Its operations, which involve ExxonMobil, ConocoPhilips and France’s Total among others, will ship products to Japan, Spain, Britain and the US. The company is currently looking to Europe and the US for more deals. Rafgas is set to produce 36.6 million tons of LNG per year by the end of the decade. Qatar Petroleum is the main owner, with ExxonMobil taking just under one-third of the venture. Its three projects will supply LNG to South Korea, Spain, Italy, India, Taiwan and the United States. But Qatar’s ambitious plans and those of other gas producers to globalize the industry, will require huge investment, around $200 billion in the next decade, according to most estimates.

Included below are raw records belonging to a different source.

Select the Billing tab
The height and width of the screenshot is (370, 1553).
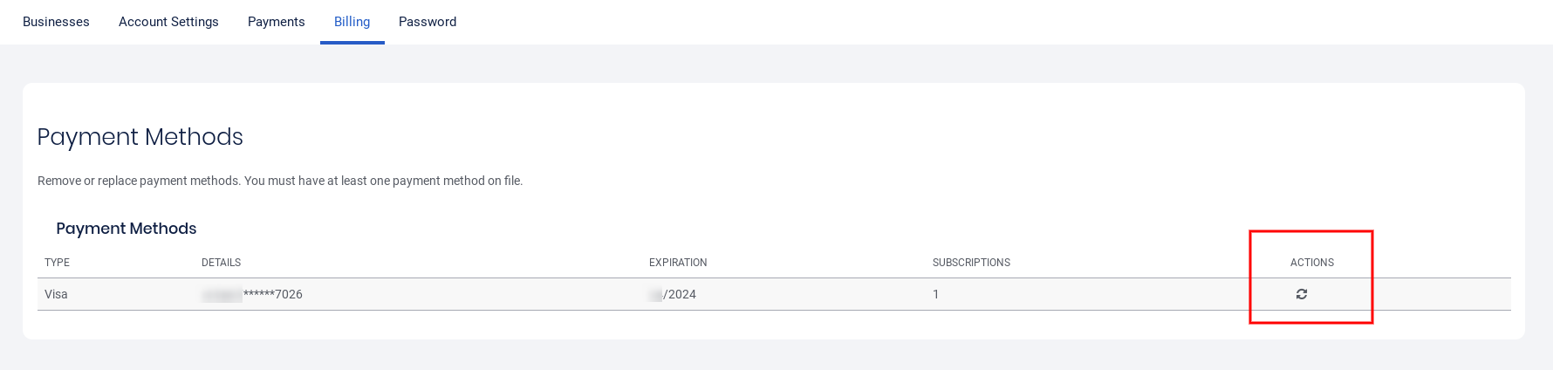(352, 22)
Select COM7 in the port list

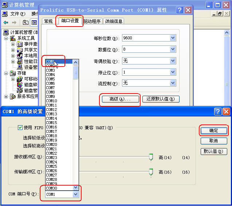point(51,88)
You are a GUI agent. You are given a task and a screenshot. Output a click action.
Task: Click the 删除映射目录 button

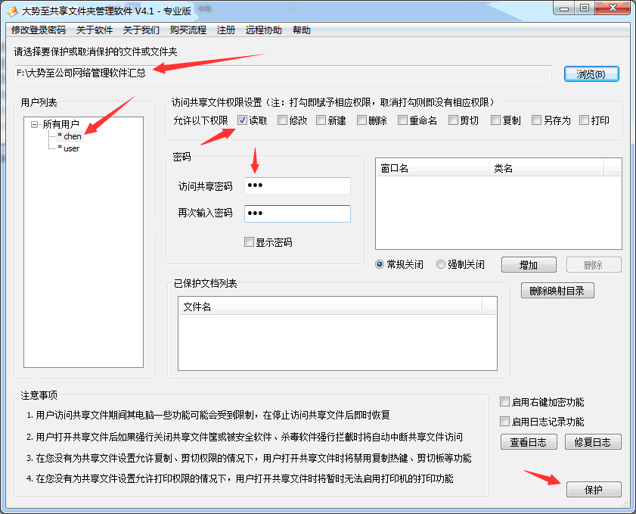tap(557, 291)

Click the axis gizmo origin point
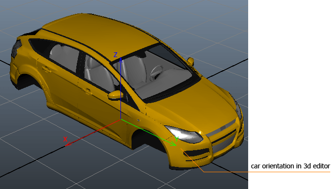[120, 119]
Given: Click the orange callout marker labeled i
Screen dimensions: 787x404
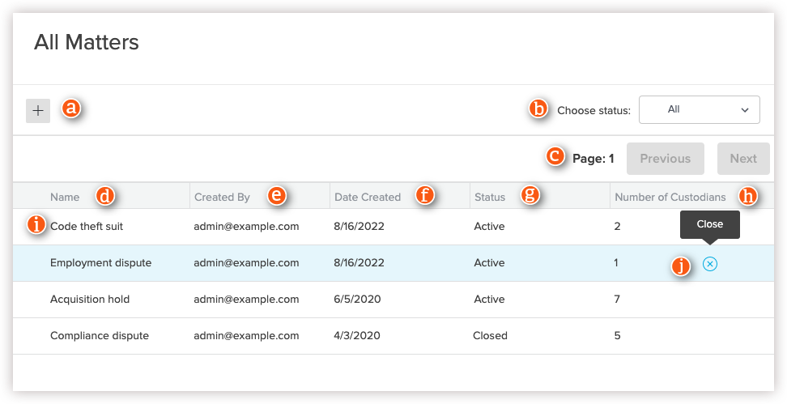Looking at the screenshot, I should coord(36,226).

Much of this will involve the construction of many more regasification terminals. Environmental groups have opposed plans for these because of the potential for explosions, either accidental or the result of terrorist sabotage in the plants themselves or the tankers that transport the LNG.

“A serious incident in the United States and the whole thing would shut down,” said Doug Rotenberg, British Petroleum’s president for global LNG, adding that “it would be devastating.” There are only 40 regasification plants in the world, spread among 10 countries, with around 20 in Japan and four in the US. Spain, strategically located relatively close to natural gas sources in the Gulf and North Africa, is one of the biggest LNG buyers , 21 billion cubic meters consumed in 2002 alone.

The gas comes from as far afield as Australia and Trinidad, but Algeria supplies 60 per cent, followed by Nigeria, Norway and the Gulf states. Spain has four terminals in operation, with two more in the works, the highest number of any European country along with 4,000 kilometers of gas pipeline criss-crossing the country. No new terminals have been built in the US for two decades, but applications to construct 30 more have been made. Whether these plants are built or not, will have a critical impact on LNG’s expansion. ExxonMobil has announced plans to build a $600 million plant on the Texas coast to take in Qatari LNG and wants to build three more around the US. Royal Dutch/Shell and BP are among other companies driving to build new terminals in California, Texas, Alabama, Florida, Mexico, Nova Scotia and other locations.